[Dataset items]

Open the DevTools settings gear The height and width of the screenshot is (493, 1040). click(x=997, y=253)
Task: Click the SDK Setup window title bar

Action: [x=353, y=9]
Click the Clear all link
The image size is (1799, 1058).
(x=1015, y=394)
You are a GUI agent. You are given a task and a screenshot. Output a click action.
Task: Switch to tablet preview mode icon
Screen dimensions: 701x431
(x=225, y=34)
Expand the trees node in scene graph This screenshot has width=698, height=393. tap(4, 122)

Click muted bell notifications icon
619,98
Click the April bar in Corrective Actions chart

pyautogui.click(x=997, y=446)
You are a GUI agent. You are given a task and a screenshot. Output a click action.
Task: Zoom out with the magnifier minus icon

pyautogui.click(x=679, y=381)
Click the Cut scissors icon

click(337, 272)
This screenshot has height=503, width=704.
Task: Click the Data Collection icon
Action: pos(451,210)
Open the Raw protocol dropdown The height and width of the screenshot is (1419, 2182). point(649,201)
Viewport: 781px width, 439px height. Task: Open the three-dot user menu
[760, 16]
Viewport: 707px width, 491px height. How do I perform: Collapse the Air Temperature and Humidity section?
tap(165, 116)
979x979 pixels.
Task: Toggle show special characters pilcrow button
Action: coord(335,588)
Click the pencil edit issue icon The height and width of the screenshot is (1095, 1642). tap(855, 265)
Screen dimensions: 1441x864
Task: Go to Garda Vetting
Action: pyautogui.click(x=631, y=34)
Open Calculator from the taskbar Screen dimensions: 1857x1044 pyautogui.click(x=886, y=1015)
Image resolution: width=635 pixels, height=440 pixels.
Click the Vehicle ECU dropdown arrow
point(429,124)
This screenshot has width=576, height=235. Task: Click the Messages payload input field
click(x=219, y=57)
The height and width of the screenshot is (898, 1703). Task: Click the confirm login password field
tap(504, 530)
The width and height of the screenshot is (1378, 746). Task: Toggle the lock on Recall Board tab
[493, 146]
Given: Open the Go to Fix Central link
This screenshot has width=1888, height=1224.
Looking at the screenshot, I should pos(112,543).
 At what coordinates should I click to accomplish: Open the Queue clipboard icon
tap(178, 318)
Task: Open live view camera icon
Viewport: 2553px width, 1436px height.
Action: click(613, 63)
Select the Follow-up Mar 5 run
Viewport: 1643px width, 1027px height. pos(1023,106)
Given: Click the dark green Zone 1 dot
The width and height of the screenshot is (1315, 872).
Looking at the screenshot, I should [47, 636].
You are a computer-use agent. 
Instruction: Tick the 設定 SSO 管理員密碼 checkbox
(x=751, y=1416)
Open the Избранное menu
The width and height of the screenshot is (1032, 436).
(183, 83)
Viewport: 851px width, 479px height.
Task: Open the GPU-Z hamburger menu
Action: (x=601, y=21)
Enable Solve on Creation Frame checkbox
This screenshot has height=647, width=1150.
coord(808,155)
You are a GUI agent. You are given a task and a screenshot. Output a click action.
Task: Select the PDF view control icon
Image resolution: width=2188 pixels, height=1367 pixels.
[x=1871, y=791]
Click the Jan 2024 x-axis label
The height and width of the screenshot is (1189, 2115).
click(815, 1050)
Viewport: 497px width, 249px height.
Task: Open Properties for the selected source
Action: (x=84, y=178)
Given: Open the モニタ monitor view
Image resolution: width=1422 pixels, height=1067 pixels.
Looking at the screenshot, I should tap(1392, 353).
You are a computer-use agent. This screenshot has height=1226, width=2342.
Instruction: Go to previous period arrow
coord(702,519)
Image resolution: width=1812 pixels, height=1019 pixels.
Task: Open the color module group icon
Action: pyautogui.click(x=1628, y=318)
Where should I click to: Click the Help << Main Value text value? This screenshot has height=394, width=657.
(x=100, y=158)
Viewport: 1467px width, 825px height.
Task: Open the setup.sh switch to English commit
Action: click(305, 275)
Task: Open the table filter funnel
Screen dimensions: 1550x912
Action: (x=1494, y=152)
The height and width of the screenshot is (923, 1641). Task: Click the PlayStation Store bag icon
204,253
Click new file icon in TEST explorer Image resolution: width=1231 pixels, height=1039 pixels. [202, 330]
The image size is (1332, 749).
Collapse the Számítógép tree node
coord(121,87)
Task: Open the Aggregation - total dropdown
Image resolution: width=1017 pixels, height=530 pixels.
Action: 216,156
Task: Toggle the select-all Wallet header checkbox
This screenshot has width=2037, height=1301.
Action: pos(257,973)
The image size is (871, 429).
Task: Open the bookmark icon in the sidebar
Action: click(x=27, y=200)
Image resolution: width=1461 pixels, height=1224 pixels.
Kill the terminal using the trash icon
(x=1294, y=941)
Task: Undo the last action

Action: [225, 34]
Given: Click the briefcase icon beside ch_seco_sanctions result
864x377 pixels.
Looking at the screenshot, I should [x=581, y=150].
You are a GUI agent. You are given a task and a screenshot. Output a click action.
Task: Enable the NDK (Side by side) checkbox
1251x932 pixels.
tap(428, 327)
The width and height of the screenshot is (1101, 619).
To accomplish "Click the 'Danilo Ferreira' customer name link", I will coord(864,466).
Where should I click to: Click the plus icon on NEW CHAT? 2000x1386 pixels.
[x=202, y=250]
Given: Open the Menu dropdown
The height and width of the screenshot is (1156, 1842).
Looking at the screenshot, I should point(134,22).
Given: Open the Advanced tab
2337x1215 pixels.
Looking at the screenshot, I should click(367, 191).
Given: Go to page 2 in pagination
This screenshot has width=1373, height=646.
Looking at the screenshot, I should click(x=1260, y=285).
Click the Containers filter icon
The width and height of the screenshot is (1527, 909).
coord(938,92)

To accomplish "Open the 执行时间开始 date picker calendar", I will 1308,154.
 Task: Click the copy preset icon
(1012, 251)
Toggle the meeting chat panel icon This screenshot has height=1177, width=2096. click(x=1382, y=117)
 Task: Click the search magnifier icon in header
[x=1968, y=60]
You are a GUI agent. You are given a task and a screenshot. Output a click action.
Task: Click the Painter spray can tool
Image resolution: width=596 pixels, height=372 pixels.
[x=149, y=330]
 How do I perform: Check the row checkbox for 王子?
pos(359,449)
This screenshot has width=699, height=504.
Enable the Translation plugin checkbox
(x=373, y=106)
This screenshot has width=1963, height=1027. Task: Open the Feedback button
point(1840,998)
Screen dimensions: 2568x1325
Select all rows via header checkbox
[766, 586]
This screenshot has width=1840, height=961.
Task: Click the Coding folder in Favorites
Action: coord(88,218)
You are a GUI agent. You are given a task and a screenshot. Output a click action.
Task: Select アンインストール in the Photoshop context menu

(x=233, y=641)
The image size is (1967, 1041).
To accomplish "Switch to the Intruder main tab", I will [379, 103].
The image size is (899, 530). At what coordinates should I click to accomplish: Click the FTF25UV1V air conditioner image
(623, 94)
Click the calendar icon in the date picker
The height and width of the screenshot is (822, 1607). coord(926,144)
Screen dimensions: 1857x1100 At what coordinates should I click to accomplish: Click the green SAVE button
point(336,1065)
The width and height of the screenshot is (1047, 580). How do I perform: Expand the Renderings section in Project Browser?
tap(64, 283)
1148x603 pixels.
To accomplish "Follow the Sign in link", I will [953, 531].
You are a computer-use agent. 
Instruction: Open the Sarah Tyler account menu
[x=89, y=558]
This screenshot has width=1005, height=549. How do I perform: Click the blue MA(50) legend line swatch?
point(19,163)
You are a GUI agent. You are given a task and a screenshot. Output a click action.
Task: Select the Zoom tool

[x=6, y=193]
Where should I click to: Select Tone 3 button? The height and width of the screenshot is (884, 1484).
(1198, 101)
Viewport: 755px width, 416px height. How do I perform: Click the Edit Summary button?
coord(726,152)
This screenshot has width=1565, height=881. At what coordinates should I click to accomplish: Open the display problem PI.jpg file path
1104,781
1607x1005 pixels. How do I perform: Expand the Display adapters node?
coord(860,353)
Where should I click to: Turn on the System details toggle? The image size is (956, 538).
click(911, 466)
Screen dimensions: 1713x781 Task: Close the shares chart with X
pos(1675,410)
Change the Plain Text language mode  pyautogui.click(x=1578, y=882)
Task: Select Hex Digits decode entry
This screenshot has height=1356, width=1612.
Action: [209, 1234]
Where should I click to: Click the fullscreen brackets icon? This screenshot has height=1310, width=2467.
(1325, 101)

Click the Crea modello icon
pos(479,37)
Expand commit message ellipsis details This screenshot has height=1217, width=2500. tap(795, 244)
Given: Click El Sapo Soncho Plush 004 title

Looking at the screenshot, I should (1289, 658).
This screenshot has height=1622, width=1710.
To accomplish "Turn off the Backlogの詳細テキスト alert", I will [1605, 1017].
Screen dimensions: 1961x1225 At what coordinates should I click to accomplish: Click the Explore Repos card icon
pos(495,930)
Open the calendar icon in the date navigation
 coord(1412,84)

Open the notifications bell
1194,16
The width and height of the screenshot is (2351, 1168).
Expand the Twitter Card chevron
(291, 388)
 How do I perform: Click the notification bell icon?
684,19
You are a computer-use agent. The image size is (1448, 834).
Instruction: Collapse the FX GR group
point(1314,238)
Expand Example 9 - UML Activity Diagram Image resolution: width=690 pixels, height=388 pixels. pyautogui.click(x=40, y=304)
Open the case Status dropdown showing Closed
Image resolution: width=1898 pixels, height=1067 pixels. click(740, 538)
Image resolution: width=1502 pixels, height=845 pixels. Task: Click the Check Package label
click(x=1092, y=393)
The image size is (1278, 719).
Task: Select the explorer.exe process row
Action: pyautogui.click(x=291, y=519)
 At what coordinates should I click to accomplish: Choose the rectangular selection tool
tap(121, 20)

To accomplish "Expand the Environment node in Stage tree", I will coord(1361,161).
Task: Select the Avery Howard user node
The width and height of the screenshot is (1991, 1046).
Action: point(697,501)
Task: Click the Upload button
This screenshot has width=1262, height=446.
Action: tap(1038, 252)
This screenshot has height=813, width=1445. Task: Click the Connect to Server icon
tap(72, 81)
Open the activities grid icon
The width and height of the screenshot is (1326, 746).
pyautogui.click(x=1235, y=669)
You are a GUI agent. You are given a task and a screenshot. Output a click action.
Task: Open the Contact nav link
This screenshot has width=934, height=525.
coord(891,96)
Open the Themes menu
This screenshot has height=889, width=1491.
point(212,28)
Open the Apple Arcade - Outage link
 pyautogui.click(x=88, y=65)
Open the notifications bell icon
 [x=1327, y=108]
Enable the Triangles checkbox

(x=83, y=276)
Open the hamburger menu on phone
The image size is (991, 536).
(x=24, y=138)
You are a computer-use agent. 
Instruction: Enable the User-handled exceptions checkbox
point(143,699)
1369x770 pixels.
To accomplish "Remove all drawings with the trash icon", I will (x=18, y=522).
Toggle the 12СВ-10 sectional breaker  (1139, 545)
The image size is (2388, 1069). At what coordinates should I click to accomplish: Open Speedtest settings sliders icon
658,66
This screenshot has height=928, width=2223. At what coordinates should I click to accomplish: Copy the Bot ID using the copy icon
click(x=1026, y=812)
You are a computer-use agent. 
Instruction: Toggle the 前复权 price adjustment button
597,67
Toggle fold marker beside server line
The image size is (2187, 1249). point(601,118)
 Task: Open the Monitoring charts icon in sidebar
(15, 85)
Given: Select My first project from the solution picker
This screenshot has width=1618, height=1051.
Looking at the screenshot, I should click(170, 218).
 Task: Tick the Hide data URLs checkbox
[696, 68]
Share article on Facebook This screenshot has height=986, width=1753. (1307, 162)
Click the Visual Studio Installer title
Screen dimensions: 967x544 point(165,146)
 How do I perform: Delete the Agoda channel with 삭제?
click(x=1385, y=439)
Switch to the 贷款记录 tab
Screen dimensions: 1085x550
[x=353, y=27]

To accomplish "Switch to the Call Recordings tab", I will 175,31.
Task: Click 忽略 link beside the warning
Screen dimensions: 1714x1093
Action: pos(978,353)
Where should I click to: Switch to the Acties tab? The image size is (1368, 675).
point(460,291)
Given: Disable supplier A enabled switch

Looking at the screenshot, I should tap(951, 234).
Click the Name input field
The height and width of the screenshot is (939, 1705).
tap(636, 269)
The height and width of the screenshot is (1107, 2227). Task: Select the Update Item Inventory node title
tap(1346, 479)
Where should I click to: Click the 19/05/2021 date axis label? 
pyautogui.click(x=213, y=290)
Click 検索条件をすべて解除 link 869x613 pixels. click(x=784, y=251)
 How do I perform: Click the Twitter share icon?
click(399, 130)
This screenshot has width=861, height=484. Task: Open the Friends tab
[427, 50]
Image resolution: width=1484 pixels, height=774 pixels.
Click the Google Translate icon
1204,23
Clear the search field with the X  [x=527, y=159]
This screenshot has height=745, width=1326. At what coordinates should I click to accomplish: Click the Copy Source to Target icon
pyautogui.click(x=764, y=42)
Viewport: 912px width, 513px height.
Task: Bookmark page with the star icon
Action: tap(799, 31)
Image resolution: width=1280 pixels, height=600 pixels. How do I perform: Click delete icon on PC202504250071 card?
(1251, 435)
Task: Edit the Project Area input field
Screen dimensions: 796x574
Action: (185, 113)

TASK DETAILS:
Go through the records above and count the lines with the word "Clear" in them. Answer with the number only.

EXERCISE RESULT:
2